*EXERCISE DIRECTIONS:* Set down exactly, from the records below, the line with "Recommended: Mineralogy (575, 2148)" through the line with "More payment options (656, 858)", and nothing else.

*RECORD EXTRACTS:*
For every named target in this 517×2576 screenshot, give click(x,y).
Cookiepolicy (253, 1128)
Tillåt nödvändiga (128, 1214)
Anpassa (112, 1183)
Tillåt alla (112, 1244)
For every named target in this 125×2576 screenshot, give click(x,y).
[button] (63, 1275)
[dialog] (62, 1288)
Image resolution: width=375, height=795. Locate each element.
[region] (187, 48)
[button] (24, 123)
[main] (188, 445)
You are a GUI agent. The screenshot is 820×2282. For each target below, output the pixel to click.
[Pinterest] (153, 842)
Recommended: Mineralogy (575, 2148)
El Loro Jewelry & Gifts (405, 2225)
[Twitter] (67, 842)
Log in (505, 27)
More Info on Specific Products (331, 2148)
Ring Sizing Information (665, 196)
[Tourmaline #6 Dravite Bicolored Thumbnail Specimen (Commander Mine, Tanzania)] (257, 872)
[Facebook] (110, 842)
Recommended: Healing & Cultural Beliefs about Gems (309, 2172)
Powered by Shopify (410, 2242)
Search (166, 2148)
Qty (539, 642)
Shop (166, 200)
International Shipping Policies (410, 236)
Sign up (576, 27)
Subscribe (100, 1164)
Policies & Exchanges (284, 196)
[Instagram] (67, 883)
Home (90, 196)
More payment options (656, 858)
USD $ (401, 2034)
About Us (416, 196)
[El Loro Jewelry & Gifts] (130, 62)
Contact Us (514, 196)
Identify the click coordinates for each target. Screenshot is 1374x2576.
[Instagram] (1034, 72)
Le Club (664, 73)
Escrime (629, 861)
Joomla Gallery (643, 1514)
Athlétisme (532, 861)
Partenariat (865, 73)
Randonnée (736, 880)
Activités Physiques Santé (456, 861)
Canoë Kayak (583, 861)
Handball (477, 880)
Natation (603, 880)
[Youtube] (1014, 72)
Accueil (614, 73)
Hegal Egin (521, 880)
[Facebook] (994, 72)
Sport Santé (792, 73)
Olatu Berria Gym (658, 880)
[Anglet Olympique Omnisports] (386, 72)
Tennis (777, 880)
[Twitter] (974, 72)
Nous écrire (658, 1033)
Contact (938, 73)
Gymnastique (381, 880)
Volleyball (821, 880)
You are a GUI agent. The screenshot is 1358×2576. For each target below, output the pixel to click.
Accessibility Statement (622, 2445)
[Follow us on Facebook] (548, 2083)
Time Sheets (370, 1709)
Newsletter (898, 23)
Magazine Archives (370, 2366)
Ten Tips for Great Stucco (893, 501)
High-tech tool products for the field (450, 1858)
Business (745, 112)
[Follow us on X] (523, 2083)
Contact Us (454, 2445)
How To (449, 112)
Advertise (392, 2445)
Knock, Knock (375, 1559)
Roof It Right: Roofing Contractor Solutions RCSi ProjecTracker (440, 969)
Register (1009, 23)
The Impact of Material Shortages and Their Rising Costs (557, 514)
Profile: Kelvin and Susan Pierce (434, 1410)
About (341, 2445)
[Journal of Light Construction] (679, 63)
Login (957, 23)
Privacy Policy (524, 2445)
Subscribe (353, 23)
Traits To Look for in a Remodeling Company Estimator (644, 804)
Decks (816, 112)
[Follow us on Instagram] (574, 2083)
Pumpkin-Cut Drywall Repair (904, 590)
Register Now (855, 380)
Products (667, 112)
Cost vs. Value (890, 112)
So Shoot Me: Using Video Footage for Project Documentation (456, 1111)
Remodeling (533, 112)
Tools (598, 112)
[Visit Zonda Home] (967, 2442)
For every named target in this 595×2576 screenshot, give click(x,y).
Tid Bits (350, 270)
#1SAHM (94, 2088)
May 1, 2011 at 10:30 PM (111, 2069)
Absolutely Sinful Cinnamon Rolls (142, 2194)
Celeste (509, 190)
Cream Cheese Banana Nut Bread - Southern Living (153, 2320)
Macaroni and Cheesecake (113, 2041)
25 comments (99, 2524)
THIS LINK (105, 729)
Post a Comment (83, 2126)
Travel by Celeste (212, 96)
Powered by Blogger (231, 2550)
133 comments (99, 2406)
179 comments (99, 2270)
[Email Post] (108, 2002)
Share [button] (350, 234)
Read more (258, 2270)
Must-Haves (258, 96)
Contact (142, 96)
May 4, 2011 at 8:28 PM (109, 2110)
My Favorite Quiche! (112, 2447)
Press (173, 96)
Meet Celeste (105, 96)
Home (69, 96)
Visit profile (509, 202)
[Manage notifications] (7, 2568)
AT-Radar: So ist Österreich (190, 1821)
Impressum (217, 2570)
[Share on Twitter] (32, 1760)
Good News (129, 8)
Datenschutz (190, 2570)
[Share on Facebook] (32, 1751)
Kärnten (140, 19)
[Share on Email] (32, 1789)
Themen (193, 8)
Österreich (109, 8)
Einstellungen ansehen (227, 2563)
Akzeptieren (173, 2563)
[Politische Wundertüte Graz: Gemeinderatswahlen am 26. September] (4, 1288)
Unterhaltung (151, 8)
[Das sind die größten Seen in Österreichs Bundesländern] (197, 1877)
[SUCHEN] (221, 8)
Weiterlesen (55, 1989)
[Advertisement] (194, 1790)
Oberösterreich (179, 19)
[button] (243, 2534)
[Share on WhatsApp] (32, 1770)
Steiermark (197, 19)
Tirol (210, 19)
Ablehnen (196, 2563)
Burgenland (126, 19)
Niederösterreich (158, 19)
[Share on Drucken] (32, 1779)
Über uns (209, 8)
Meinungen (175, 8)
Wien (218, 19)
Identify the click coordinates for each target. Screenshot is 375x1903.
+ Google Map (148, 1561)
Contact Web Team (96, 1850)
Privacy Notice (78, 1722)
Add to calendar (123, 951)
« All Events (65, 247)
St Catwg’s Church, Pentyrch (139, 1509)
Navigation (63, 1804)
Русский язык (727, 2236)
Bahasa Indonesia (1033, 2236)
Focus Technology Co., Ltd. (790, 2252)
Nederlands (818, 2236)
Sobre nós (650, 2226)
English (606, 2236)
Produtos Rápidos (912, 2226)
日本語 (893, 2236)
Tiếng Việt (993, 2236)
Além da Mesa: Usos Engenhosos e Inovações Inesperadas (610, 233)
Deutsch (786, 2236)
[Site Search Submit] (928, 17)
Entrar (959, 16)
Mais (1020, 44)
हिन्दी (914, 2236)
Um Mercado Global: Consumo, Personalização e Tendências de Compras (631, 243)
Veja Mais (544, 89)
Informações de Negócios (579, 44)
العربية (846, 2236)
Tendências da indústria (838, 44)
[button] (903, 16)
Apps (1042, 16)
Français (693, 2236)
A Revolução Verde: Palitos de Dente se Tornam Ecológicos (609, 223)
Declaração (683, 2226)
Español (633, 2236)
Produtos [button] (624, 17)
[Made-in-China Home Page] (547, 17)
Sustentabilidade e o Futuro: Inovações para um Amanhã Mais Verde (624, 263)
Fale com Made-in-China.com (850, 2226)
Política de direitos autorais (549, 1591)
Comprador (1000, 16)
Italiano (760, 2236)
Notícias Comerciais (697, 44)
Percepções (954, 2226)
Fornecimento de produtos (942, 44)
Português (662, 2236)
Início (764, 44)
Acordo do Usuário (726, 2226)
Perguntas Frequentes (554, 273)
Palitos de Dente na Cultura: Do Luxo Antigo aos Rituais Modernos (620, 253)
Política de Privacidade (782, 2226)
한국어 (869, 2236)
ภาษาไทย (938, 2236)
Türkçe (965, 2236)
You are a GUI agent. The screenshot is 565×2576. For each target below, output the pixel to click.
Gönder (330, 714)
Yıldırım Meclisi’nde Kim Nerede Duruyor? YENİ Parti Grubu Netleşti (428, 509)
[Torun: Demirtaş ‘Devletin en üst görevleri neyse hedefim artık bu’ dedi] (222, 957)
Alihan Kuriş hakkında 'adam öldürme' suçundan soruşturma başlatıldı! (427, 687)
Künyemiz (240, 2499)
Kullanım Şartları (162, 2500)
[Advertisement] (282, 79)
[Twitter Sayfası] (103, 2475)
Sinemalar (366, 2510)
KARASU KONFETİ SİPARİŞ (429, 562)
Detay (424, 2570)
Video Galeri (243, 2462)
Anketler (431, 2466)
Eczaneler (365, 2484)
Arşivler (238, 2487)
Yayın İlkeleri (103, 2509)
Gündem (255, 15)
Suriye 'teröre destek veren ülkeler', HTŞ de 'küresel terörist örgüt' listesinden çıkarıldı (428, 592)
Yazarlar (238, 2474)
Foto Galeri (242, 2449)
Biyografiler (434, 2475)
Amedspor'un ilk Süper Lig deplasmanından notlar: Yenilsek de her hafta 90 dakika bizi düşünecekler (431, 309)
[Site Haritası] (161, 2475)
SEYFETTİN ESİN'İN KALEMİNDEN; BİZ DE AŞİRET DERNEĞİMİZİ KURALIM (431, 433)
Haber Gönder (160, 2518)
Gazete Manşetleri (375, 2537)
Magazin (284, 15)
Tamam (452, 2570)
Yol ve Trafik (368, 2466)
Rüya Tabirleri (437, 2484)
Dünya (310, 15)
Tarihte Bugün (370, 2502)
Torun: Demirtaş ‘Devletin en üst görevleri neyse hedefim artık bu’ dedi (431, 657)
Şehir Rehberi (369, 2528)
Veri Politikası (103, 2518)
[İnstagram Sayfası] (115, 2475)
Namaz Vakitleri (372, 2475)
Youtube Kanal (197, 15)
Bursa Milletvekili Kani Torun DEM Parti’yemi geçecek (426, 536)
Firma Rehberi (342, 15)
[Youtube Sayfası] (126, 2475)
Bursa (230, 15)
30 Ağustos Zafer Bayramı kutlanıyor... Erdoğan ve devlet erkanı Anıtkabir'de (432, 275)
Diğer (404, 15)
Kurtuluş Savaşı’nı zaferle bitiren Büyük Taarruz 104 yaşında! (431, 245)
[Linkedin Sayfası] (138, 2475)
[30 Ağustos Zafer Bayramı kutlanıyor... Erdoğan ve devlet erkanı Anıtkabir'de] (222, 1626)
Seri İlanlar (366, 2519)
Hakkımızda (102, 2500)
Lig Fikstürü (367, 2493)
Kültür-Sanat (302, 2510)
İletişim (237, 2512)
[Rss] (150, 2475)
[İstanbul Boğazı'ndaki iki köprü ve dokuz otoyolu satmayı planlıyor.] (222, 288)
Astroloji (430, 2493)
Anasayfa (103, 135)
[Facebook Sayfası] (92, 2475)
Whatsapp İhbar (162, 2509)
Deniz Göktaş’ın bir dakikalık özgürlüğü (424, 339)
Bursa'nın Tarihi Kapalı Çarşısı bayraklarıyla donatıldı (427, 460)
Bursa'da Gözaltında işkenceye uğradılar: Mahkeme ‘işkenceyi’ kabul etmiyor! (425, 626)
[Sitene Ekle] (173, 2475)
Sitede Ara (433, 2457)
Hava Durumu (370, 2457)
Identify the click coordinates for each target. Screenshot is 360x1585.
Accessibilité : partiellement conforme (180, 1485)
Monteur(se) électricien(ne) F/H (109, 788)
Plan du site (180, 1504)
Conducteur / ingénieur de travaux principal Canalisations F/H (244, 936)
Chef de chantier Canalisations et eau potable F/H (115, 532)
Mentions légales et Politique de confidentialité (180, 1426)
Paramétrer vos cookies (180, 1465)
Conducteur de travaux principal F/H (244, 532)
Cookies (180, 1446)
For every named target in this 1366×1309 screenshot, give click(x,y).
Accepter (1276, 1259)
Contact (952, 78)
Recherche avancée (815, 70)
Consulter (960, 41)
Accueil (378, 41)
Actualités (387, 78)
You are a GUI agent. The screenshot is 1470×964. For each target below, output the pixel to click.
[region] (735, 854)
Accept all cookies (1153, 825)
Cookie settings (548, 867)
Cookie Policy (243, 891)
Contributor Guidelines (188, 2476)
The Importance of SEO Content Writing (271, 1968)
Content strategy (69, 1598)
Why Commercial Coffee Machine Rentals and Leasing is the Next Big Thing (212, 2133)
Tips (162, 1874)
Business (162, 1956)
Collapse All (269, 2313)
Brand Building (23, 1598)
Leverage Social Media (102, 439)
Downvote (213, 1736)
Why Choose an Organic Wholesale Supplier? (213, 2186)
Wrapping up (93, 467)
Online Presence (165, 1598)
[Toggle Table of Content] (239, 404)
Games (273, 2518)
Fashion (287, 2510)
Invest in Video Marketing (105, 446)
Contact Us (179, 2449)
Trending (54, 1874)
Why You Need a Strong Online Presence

*RESPONSE BOX:*
Recommended: Mineralogy (575, 2148)
El Loro Jewelry & Gifts (405, 2225)
[Twitter] (67, 842)
Log in (505, 27)
More Info on Specific Products (331, 2148)
Ring Sizing Information (665, 196)
[Tourmaline #6 Dravite Bicolored Thumbnail Specimen (Commander Mine, Tanzania)] (257, 872)
[Facebook] (110, 842)
Recommended: Healing & Cultural Beliefs about Gems (309, 2172)
Powered by Shopify (410, 2242)
Search (166, 2148)
Qty (539, 642)
Shop (166, 200)
International Shipping Policies (410, 236)
Sign up (576, 27)
Subscribe (100, 1164)
Policies & Exchanges (284, 196)
[Instagram] (67, 883)
Home (90, 196)
More payment options (656, 858)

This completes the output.